_Extract to read_.
[Koha-devel] A Discussion on A Policy Setting Forth Standards of Code Submission, etc. [WAS: RFCs for 3.4 from BibLibre (serials & acquisitions)]

Clay Fouts cfouts at liblime.com
Tue Nov 9 18:16:18 CET 2010


Releasing earlier is absolutely a factor in this, and I'm heartened that
you've made it a priority for 3.4.

Because Koha's API and schema lack consistency, abstraction, and isolation
of concerns, adding nearly anything substantial demands that those elements
change in ways that affect other areas radically. The amount of resources
required to rebase dozens of individual feature branches when half of them
require meddling with the key internals in way that will affect others
increases in a non-linear fashion with the passage of time.

Until Koha has a stable and more sophisticated API, short release cycles of
working code is a necessity for developers who are creating lots of features
stand a chance at being able to cooperate with each other in the long term.

_Data_.

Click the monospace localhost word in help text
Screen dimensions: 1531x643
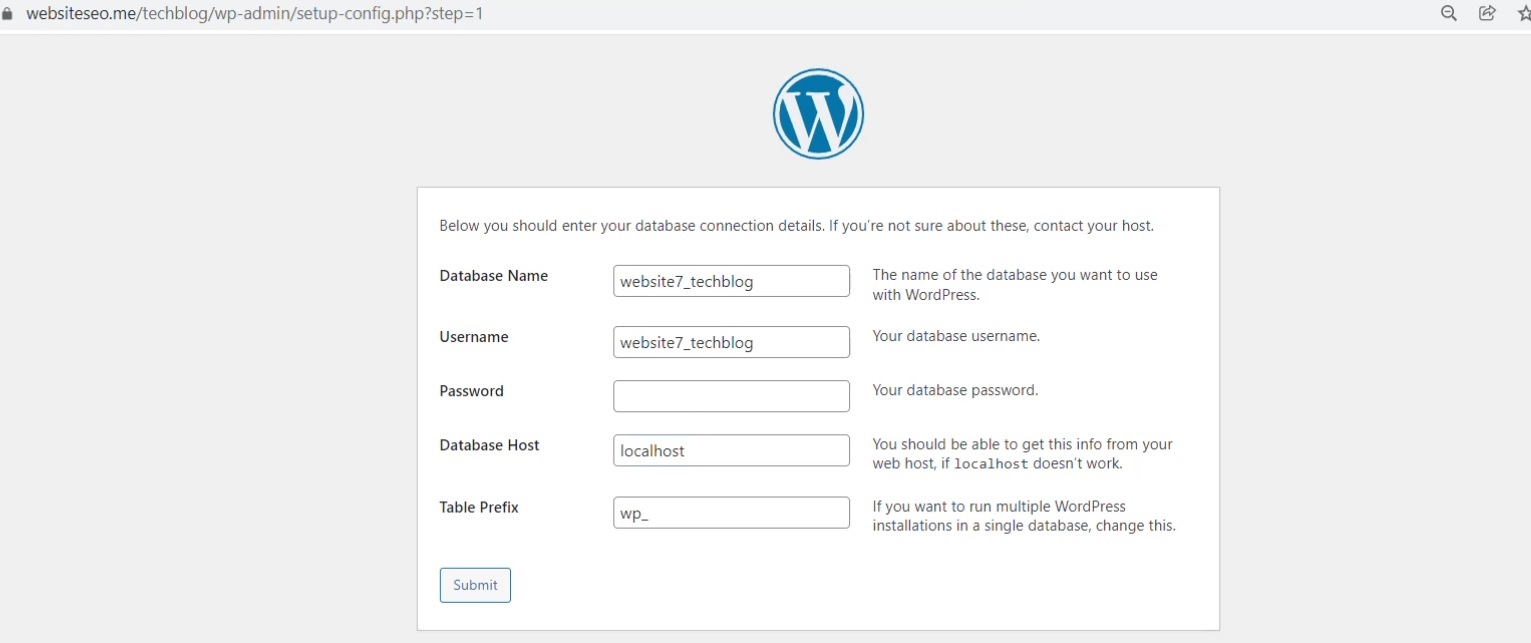coord(990,464)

_Objectives_.
(1) Return everything from "Clay Fouts cfouts" down to "priority for 3.4." in the Koha mailing-list post, copied without alteration.
(2) According to the Koha mailing-list post, which three qualities do Koha's API and schema lack?

_Answers to the exercises_.
(1)
Clay Fouts cfouts at liblime.com
Tue Nov 9 18:16:18 CET 2010


Releasing earlier is absolutely a factor in this, and I'm heartened that
you've made it a priority for 3.4.

(2) Consistency, abstraction, and isolation of concerns.